Le Avventure del Barone di Münchausen è un altro film in cui la fantasia di Terry Gilliam si è
sbizzarrita. Una cittadina non meglio definita assediata dai Turchi, un
esercito piuttosto malconcio che la difende, una compagnia teatrale che recita
in mezzo alla battaglia (la recita nella recita, e la confusione fra realtà e immaginario sono temi che ricorrono spesso
nei film di Gilliam), il sedicente Barone e i suoi amici dagli strani poteri,
impegnati in una serie di avventure strabilianti: insomma, una festa sfrenata dell’immaginario.
Questo film procede
senza una direzione precisa: è un continuo riferirsi a personaggi
del mito come Venere (Uma Thurman) e Vulcano (Oliver Reed), accenni biblici
come l’imprigionamento nel ventre della creatura marina, assurdità come il viaggio in
mongolfiera sulla Luna.
Non manca un
episodio che riprende la satira di Gilliam contro la burocrazia, quando un
ufficiale della città assediata fa giustiziare un soldato che ha compiuto un
eroismo, perché la sua superiorità sui compagni finirebbe per scoraggiarli.
Dopo molte
avventure, alla fine il nostro Barone torna al suo compito principale e riesce
ad affrontare i Turchi e a metterli in rotta… ma, di nuovo, la storia in fin dei conti conta
poco. Il protagonista, interpretato da John Neville (attore dal volto assai
espressivo, oggi scomparso), è un mattacchione sfrenato che trasforma tutto in
commedia, forse un’incarnazione di Gilliam stesso, che si fa beffe del
diciottesimo secolo, “Età della Ragione.” Da ricordare anche (per la buona
recitazione) Sarah Polley nella parte di Sally, bambina che accompagna il
Barone nelle sue avventure, dimostrandosi spesso più assennata di lui, e Robin
Williams nei panni del Re della Luna.
Da una parte il film
è il trionfo della fantasia di Gilliam, dall’altra è anche un esempio delle
difficoltà che l’autore incontra spesso: molte scene sono state tagliate o
impoverite per questioni di bilancio, e la produzione aveva perfino minacciato
di rimuovere Gilliam dalla regia.
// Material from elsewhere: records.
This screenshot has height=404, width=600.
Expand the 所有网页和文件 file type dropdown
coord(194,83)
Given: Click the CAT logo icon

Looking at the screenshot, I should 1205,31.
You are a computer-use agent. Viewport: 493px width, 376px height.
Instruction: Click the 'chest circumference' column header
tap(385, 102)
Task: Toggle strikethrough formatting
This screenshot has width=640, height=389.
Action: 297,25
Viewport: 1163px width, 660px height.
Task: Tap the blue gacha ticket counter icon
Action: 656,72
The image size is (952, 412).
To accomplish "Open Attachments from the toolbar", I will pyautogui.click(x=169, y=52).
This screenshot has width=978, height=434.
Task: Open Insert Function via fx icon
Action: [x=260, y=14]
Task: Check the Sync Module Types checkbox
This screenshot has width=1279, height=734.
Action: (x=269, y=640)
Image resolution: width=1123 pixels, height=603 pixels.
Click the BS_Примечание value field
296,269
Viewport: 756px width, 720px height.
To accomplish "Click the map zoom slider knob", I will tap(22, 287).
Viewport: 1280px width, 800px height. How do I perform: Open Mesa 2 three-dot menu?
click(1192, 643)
Un film che doveva essere spettacolare e
favolosamente ricco di elementi fantastici, maestosi e costosi da realizzare è
diventato qualcosa di molto più modesto, si è dovuto accontentare: eppure ha
ancora tracce della maestà che voleva raggiungere, e rimane vivo e travolgente.
Per la cronaca, ha causato problemi anche il
tentativo di realizzare a Cinecittà la produzione (fa male dirlo, per amor di
patria, ma i nostri studi non si sono dimostrati abbastanza attrezzati per
realizzare gli effetti speciali).
Il fatto che la casa
di produzione (Columbia) stesse passando di mano nel periodo, con l’immaginabile
marasma ai vertici che questi eventi provocano, ha causato infine il
disastro commerciale del film (uscito a fine anni ’80).
Strano contrasto, da
una parte una favola così scintillante e piena di dettagli, dall’altra i
prosaici guai quotidiani di un uomo che nonostante certi grandissimi successi
sembra debba ogni volta dimostrare nuovamente di poter girare un film.